WHAT YOU ARE ASKED TO DO: Starting with the line with "Instruction: Increase Web" in the entries below and going on through the line with "the Google Play", output every line exactly and nothing more. No pictures.

PROVIDED DATA:
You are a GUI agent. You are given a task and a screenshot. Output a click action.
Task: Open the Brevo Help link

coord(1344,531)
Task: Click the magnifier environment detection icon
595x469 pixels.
==
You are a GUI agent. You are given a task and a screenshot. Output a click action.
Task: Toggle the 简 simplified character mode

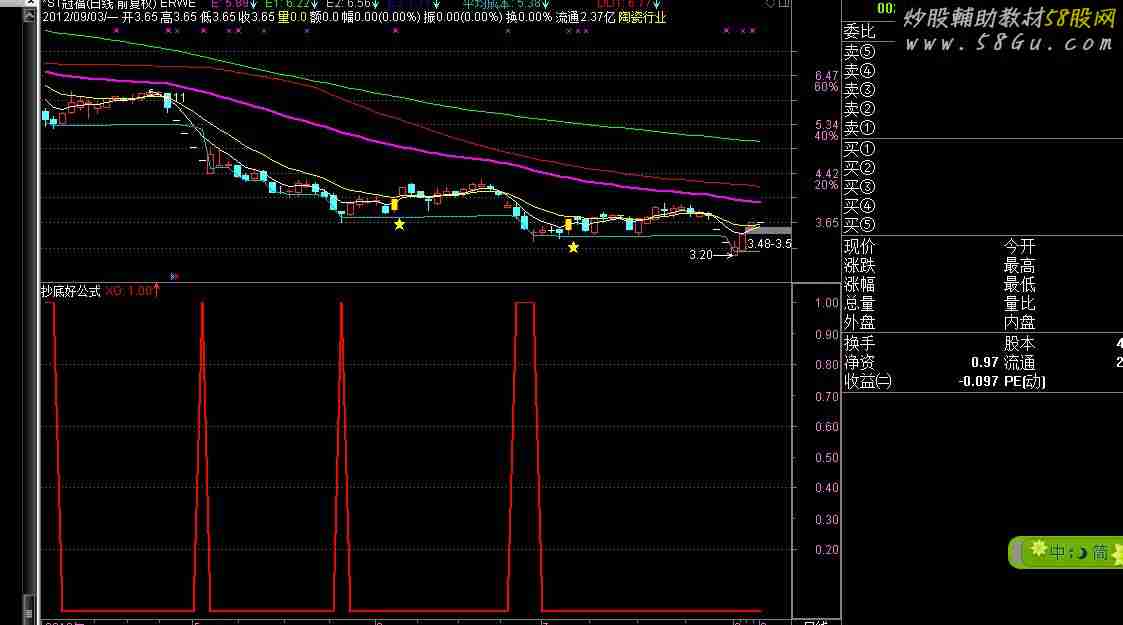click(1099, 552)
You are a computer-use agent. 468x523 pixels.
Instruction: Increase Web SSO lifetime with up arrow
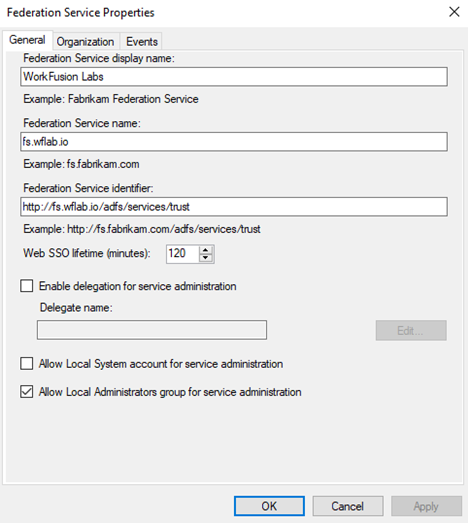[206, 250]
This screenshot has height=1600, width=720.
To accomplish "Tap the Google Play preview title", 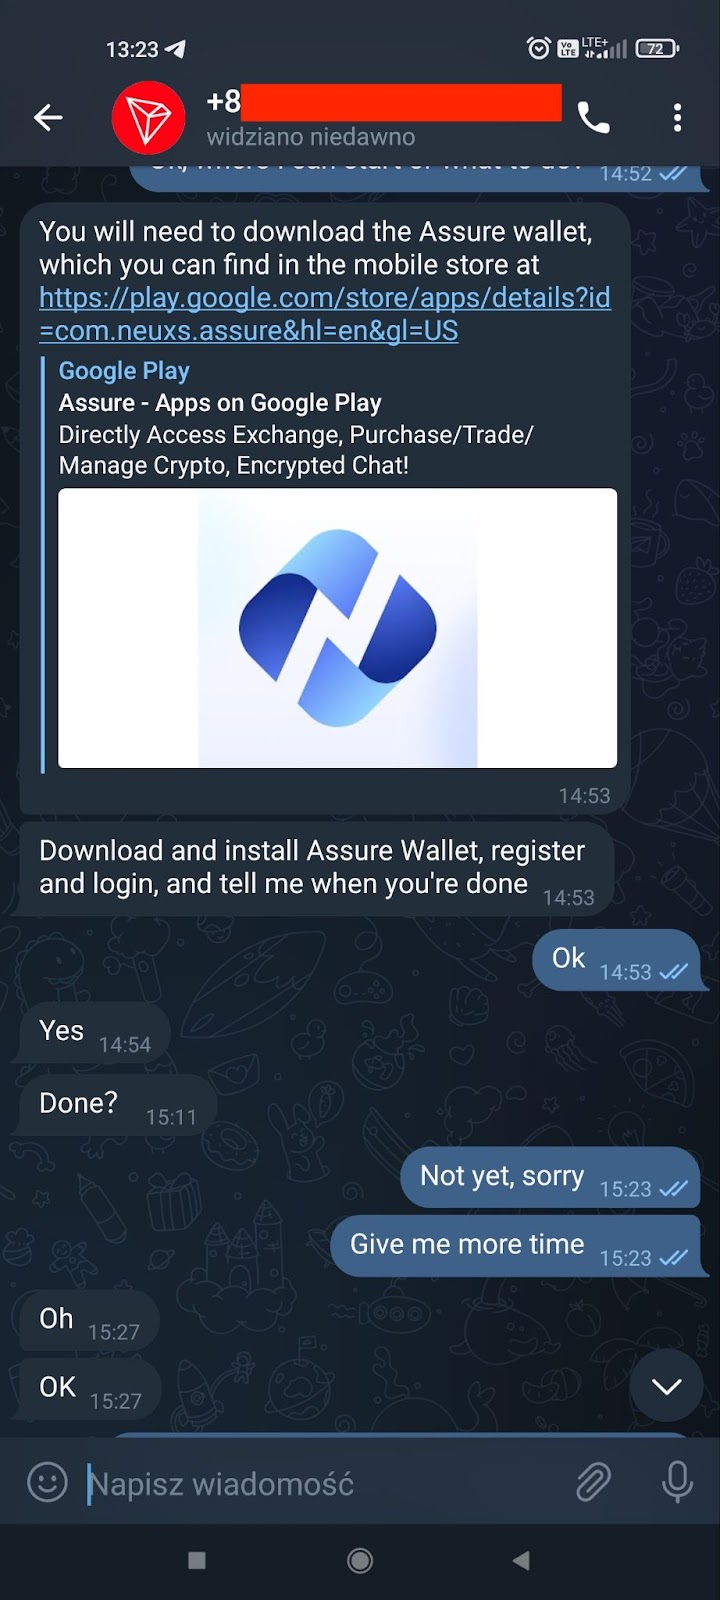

TASK RESULT:
Instruction: Increase Web SSO lifetime with up arrow
[206, 250]
This screenshot has height=1600, width=720.
To accomplish "Tap the Google Play preview title", 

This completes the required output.